◆ **WHAT NEEDS TO BE DONE**
When you copy the entries, keep every word exactly as it stands.

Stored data
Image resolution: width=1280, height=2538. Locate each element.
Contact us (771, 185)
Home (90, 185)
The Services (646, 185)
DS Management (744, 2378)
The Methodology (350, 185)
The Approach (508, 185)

◆ **ANSWER TO THIS EXERCISE**
Image resolution: width=1280, height=2538. Locate each element.
Contact us (771, 185)
Home (90, 185)
The Services (646, 185)
DS Management (744, 2378)
The Methodology (350, 185)
The Approach (508, 185)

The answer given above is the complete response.